EXERCISE REQUIREMENTS: Copy word for word, and only, the lines below from the one with "This screenshot has width=592, height=551." through the last.

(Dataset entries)
☆ ☆ ☆ ☆

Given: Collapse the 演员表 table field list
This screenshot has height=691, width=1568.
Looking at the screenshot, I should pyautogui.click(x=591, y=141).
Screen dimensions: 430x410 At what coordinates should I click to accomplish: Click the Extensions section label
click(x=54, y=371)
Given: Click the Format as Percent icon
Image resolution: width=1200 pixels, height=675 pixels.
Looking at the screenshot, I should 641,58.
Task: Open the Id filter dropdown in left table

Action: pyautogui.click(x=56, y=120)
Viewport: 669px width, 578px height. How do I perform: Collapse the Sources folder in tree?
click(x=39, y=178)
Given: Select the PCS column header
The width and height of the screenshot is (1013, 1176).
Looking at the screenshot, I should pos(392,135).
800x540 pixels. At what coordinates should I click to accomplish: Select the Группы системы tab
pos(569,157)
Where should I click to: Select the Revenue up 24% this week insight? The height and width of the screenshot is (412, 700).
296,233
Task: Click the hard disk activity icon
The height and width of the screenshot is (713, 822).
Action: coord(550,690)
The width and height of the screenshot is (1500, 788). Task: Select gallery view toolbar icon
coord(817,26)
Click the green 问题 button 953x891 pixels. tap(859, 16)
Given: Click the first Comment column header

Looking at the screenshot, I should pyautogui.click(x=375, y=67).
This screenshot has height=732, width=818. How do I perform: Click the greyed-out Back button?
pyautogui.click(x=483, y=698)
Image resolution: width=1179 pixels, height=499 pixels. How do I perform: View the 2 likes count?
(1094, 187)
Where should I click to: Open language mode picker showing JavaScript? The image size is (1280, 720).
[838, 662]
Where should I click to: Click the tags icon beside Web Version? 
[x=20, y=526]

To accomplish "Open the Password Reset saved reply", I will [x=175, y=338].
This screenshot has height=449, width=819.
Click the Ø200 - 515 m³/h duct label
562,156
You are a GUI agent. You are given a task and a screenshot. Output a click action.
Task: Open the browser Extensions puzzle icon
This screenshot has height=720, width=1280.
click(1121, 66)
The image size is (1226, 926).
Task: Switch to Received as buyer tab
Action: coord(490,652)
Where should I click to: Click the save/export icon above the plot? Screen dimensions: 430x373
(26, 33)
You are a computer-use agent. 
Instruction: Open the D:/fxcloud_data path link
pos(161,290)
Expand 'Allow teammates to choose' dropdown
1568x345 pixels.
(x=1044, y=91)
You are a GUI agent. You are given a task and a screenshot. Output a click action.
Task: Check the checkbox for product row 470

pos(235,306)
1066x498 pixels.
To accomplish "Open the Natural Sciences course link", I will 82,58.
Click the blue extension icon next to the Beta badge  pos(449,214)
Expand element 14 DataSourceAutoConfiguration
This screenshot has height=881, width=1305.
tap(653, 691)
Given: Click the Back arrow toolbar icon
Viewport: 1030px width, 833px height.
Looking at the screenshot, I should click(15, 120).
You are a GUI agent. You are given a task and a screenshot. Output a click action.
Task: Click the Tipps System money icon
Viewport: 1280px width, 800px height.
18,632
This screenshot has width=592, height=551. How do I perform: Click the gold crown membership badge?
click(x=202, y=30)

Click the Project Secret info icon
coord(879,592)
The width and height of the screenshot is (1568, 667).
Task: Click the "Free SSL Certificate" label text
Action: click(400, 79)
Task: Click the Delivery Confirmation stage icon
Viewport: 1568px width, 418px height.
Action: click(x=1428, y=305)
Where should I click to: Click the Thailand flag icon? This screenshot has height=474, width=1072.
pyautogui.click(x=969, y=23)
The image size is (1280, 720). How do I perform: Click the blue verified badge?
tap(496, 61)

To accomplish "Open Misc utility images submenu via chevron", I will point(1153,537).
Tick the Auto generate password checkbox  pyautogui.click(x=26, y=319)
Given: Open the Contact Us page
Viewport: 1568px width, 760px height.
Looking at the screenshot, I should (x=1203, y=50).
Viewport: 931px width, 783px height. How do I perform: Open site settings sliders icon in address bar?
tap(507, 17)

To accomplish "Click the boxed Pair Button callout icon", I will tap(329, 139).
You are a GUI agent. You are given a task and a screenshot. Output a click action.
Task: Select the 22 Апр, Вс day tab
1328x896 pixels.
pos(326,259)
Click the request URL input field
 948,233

☆ ☆ ☆ ☆

RESPONSE:
This screenshot has width=592, height=551. How do I perform: Click the gold crown membership badge?
click(x=202, y=30)

Click the Project Secret info icon
coord(879,592)
The width and height of the screenshot is (1568, 667).
Task: Click the "Free SSL Certificate" label text
Action: click(400, 79)
Task: Click the Delivery Confirmation stage icon
Viewport: 1568px width, 418px height.
Action: click(x=1428, y=305)
Where should I click to: Click the Thailand flag icon? This screenshot has height=474, width=1072.
pyautogui.click(x=969, y=23)
The image size is (1280, 720). How do I perform: Click the blue verified badge?
tap(496, 61)

To accomplish "Open Misc utility images submenu via chevron", I will point(1153,537).
Tick the Auto generate password checkbox  pyautogui.click(x=26, y=319)
Given: Open the Contact Us page
Viewport: 1568px width, 760px height.
Looking at the screenshot, I should (x=1203, y=50).
Viewport: 931px width, 783px height. How do I perform: Open site settings sliders icon in address bar?
tap(507, 17)

To accomplish "Click the boxed Pair Button callout icon", I will tap(329, 139).
You are a GUI agent. You are given a task and a screenshot. Output a click action.
Task: Select the 22 Апр, Вс day tab
1328x896 pixels.
pos(326,259)
Click the request URL input field
 948,233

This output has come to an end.